Over the last 18 month, employing both traditional posts and a campaign of promoted posts, I have grown the Mass General Cancer Center’s Facebook page more than five fold. I also launched our Twitter channel to match the kick-off of our wider national awareness campaign, and it has gained a significant and accelerating following within the cancer care social media community.

This growth has been led by campaign and community blog posts and tweets, which are timed to match high traffic periods, with calls for follower engagement in response to prompts like “Tell us what’s everyday amazing in your life”. A post like this always runs with YouTube channel responses embedded on a dedicated the blog channel devoted to our Everyday Amazing national awareness marketing campaign.

To avoid fatigue from saturating our social media community with these postings, they have been interspersed with a wide variety of other content, which I have created to fit a schedule which covers multiple internal teams’ promotional needs.
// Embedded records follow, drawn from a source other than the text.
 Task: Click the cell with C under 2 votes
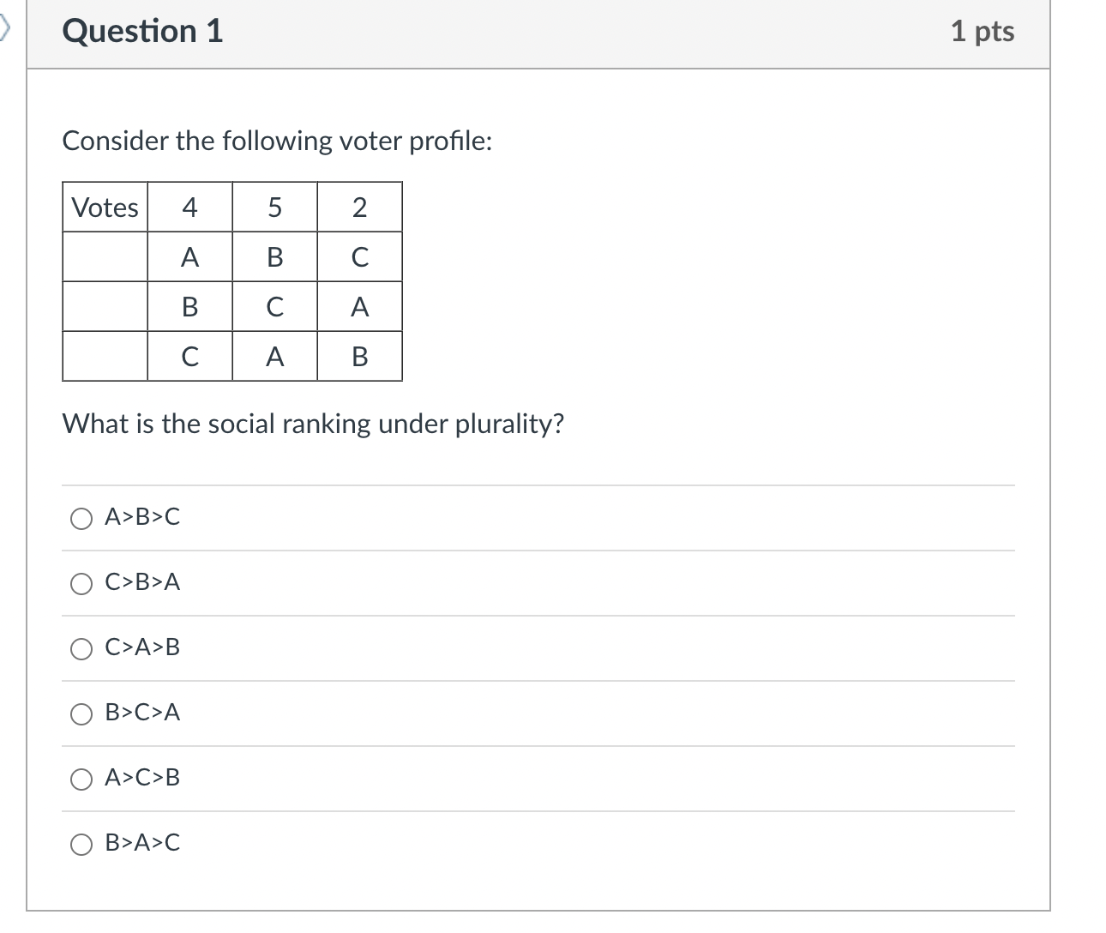click(x=359, y=256)
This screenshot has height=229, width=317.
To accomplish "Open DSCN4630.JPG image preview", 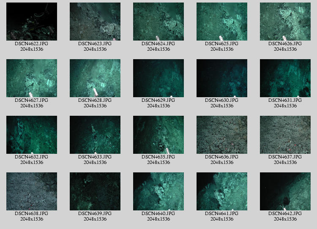I will [222, 78].
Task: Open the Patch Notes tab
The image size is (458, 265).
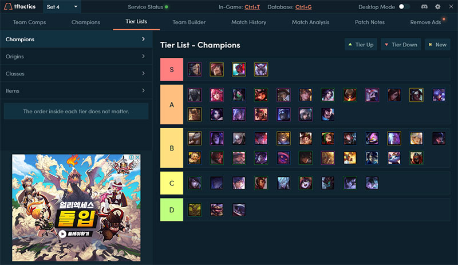Action: [x=369, y=22]
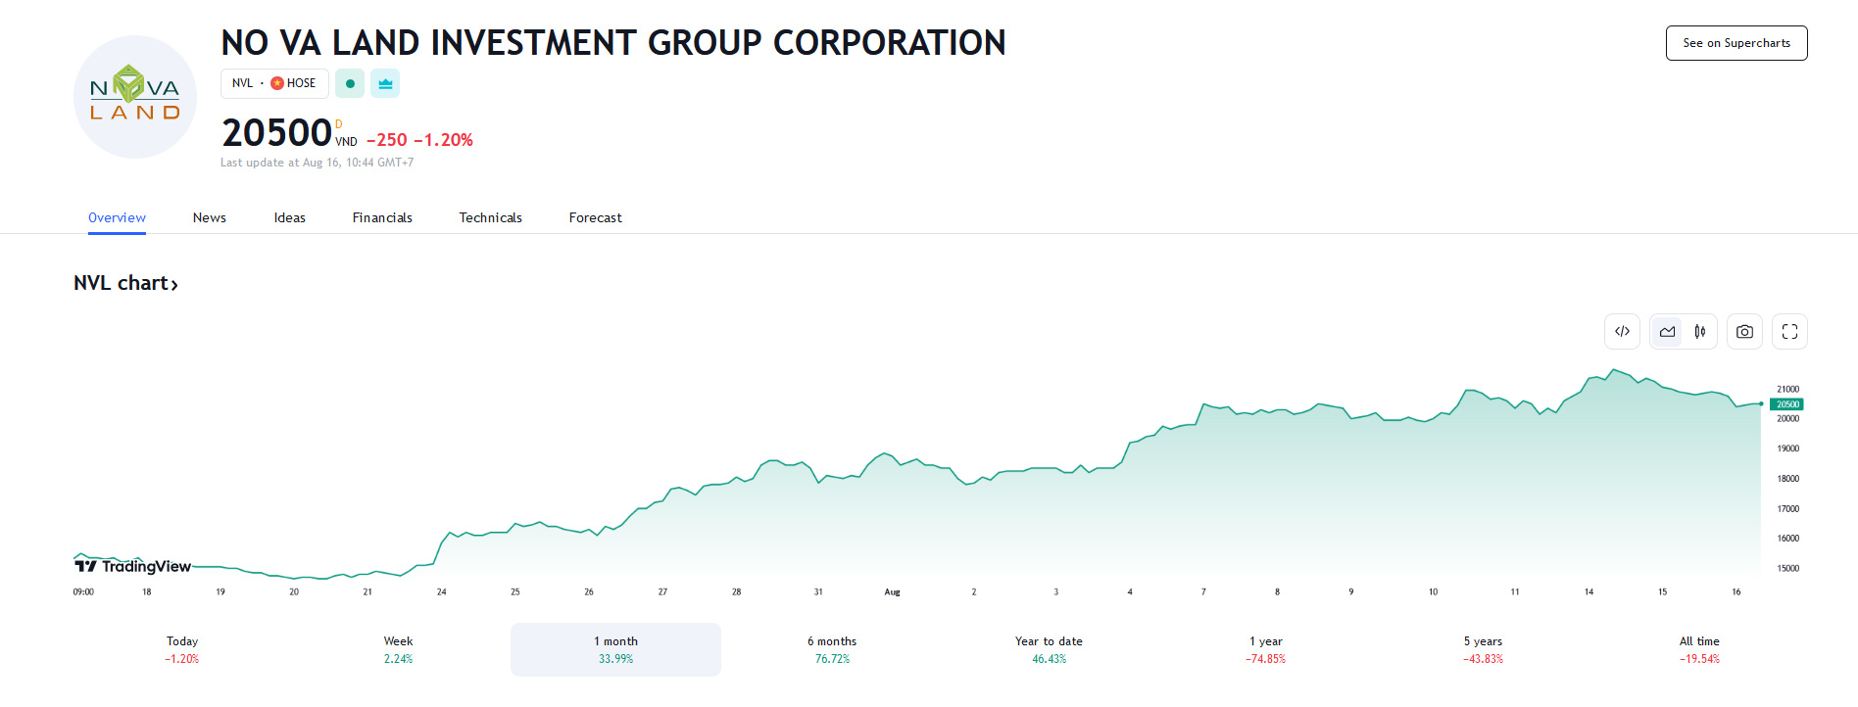Switch to candlestick chart view
1858x707 pixels.
pyautogui.click(x=1700, y=332)
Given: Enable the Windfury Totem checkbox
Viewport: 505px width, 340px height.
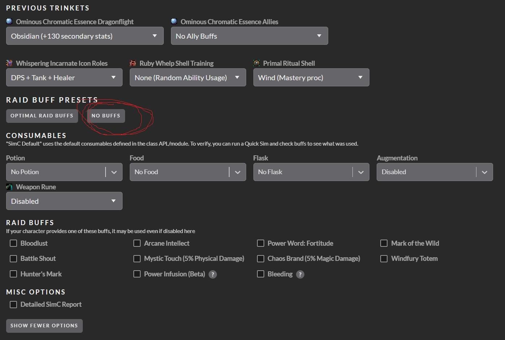Looking at the screenshot, I should pyautogui.click(x=384, y=259).
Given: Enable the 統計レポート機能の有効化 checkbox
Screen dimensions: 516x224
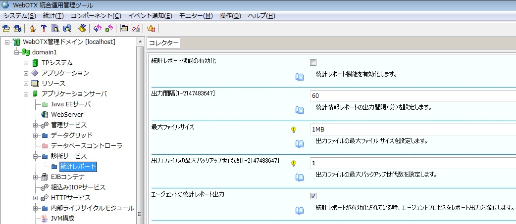Looking at the screenshot, I should (x=313, y=63).
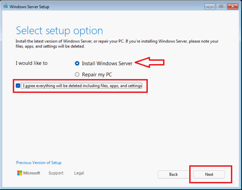Open the Legal link
242x190 pixels.
click(x=79, y=173)
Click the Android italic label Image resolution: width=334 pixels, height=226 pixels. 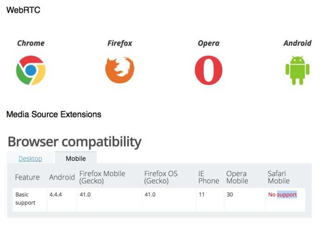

These include fundraising events, staff awards and achievements, and cancer related news from around the center and beyond.

By diversifying our social media offerings, I have been able to allow the Center to break down the barrier between its traditional website and its inbound marketing channels.

Integration Issues (Center for Cancer Research)

As I assessed the Center for Cancer Research’s (CfCR) online needs, it became clear to me that there was a significant challenge surrounding the research arm’s online relationship to the affiliated Cancer Center. From a web standpoint the CfCR seemed siloed, and although its audience of professional researchers was certainly distinct from the more patient-facing Cancer Center site, I felt that it was still important to indicate the real-world value of its research as part of such a prestigious organization.

The problem was compounded by a technical limitation within the wider hospital’s content management system, which wouldn’t allow the full merging of the two sites’ content under one branded top nav. Still, I strongly felt that both sites would benefit from highlighting their connections and shared mission.

My solution was three fold.

New Co-Branding Insignia

New Co-Branding Insignia

First, a new insignia was developed, which underlined that the CfCR (along with a number of other previously disparate linked groups and affiliates) was “An integral part of the Mass General Cancer Center”. Co-branding the Center for Cancer Research in this way allowed visitors to remain conscious of the connections between the two centers, and to perceive the main Cancer Center site as the online (and by extension operational) “home” for all visitors.

I also applied a tactic of establishing more patient-to-physician online content linking. For example, I brought several researchers on as contributors to the “What we talk about (when we talk about cancer)” community blog site, so that as they engaged on the site there would be overt links between these different constituencies.

Cross-linking of research news and events in the main site was also made much more robust, for example with a calendar for both researcher events and physician continuing medical education, mapped to display on both the CfCR site and the education and training section of the Cancer Center’s site.